Todos os olhos da turma caíram sobre mim. E todos sabiam que eu havia sido empurrado no caminho, dentro de uma poça d’água da chuva que caíra pela manhã. Por um aluno da Preparação para Admissão. Grandão. Óculos fundo de garrafa. Fazia tempo que ele vinha tentando alguma coisa contra mim
E agora, conto ou não conto? Havia uma lei entre os alunos. Não se podia alcaguetar. Tranquei os dentes. Aguentei calado a tempestade de broncas. Quanto mais calado eu ficava, mais o diretor trovoava. Raios, relâmpagos e coriscos. Todo mundo viu que não abri a boca.
Durante o recreio foi aquele ohhh. Até os mais populares e disputados meninos e meninas vieram conversar. Aplaudir. Curti aquela sensação boa por toda a tarde. Mesmo com o uniforme manchado de terra. E todo o resto do ano.
O papel social do Fundo de Garrafa foi diminuindo , perdendo as companhias . Acho que até mudou de escola.

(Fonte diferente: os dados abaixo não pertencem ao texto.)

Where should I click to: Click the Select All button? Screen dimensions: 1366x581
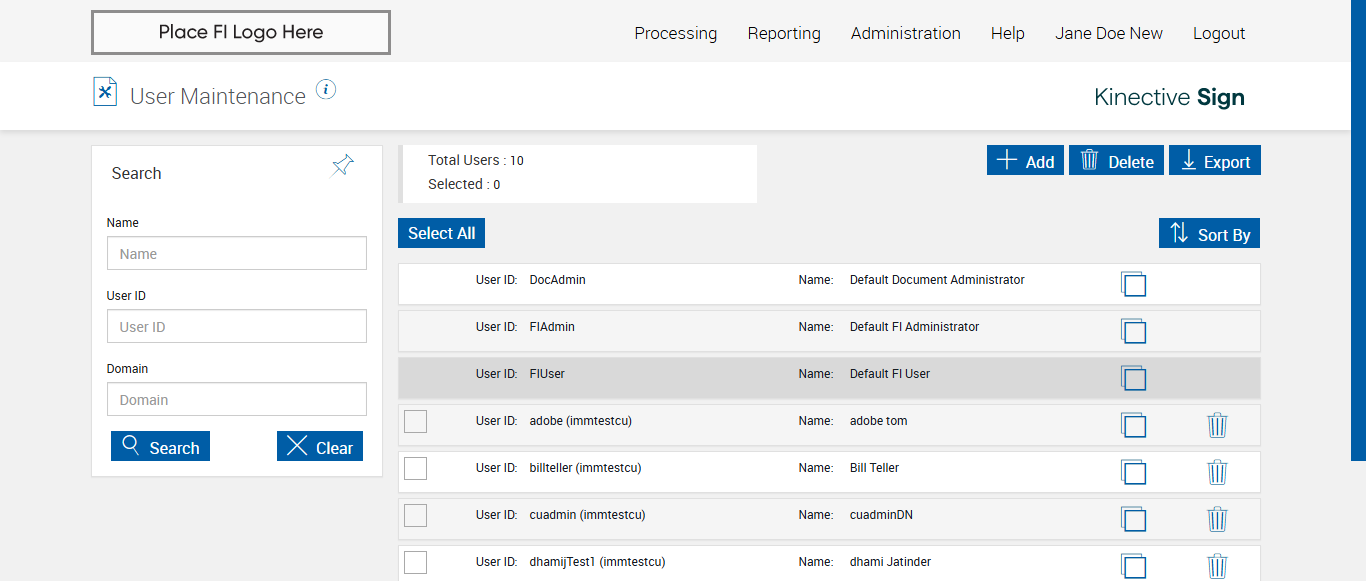click(x=441, y=233)
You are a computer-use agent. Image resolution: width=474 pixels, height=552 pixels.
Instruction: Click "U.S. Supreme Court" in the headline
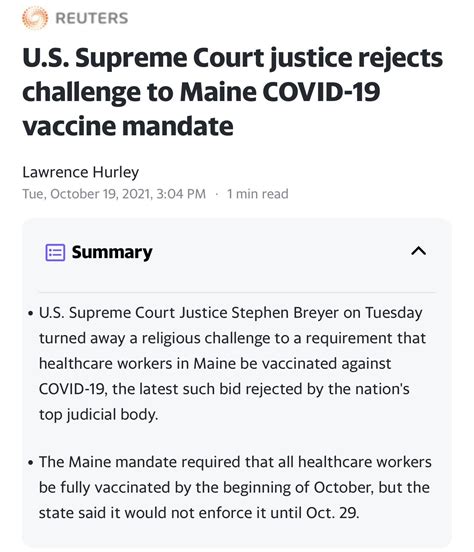(143, 58)
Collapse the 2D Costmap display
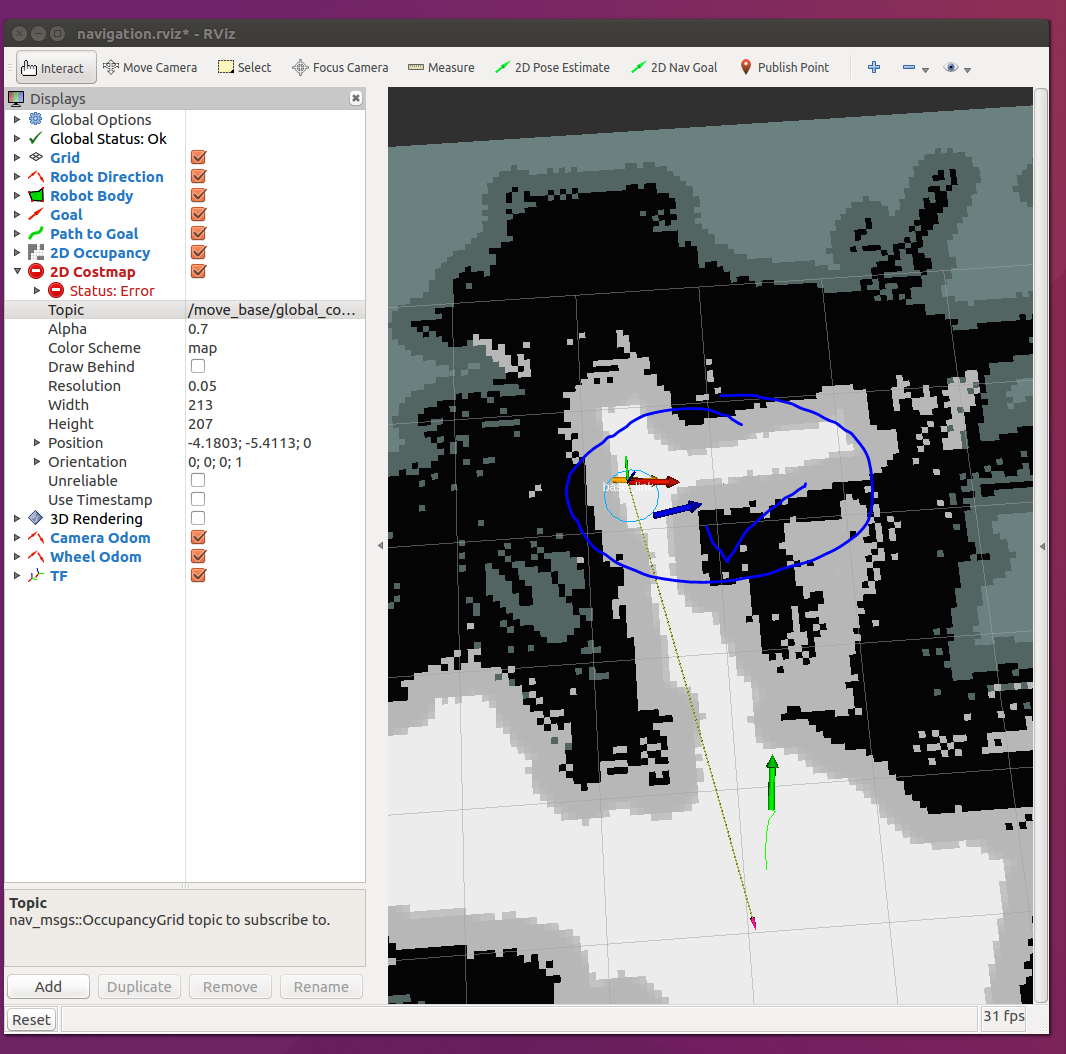 17,271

Penso que foi assim que me percebi como gente, passei a ser muito feliz na nossa cidade. Meu pai, Seo Orlando, era produtor rural. Toda tarde trazia uma flor para minha mãe.
Ela, sempre empolgada, mandava vir, no final do mês, a moça das Casas Buri para fazer as compras de tecido. Costurava, em sua máquina Vigorelli, roupas para todos nós. E, mandava uma lista para a Casa Liberal, encomendando os gêneros alimentícios.
Daí vocês já percebem, eu estava sendo criado sem nenhuma preocupação, num lar tranquilo, posso até garantir feliz.
Eu só tinha que festar e estudar. Dona Isaura, minha mãe, queria porque queria que eu fosse ao menos advogado.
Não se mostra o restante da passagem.